Foreign Interference

September 19, 2024


Minister, in my third reading speech on Bill C-70, I made a modest proposal: that the government ensure that parliamentarians and their staff in both houses receive detailed briefings on what constitutes the difference between foreign interference and exercising foreign influence as specified in the Vienna Convention on Diplomatic Relations and the Vienna Convention on Consular Relations. Do you think that is a good idea?

Hon. Dominic LeBlanc, P.C., M.P., Minister of Public Safety, Democratic Institutions and Intergovernmental Affairs [ + ]

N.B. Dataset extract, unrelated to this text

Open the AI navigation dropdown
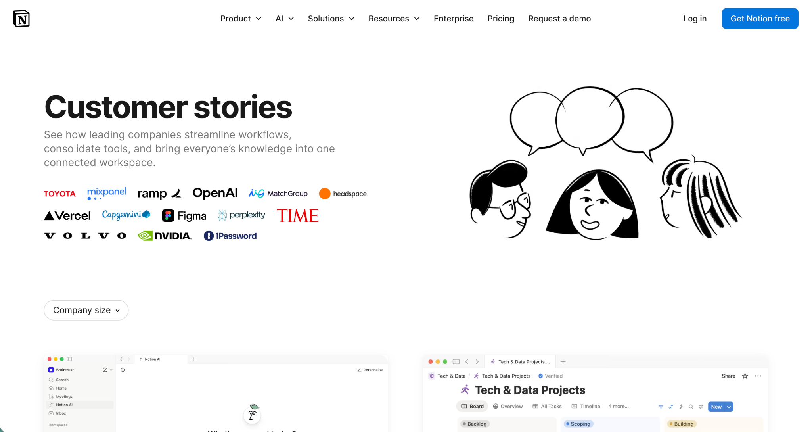 (x=285, y=19)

Senator Boehm, I think it is an excellent idea. You have a long experience as a senior official in our foreign affairs department. You, certainly more than I, would know the details around that important distinction because therein absolutely lies the challenge. The normal diplomatic representation that countries do, advocating in a perfectly appropriate context, does not constitute foreign interference, which has at its outset a malicious intent. In many cases, it is done in a non-transparent way; proxy agents are often used. You would know from your previous work in our foreign affairs department, senator, examples that I wouldn’t be familiar with.

The more we can help people understand that important difference, the more people can properly participate in what would be a very normal and positive democratic process, understanding the views of different governments and meeting with diplomatic officials who are advocating these points of view. So if it is parliamentarians in this place or in our place or people who work with them, they should be confident that they are doing so in the appropriate way and able to recognize the difference — which is very significant — between a malicious attempt to interfere in the affairs of Canada or the democratic process and absolutely normal and protected work that Canada does in other countries that we would welcome other countries to do in Canada as well.

Minister, thank you. Would you be prepared to ask your officials to see what best practices are in other jurisdictions — and I am thinking particularly among our Five Eyes partners — and see how they could be applied here?

Mr. LeBlanc [ + ]

Senator Boehm, absolutely. I would do so with pleasure. We have a Five Eyes ministerial meeting scheduled for next week. I am happy to ask my department and groups like CSIS and others to prepare information on best practices. You are right: The Five Eyes would be the obvious place to start looking for those best practices. I would be happy to work with the appropriate representatives of the Senate and the House of Commons to make that information available in the appropriate way, both to senators and the people who work with you. I am happy to do that, senator. Thank you.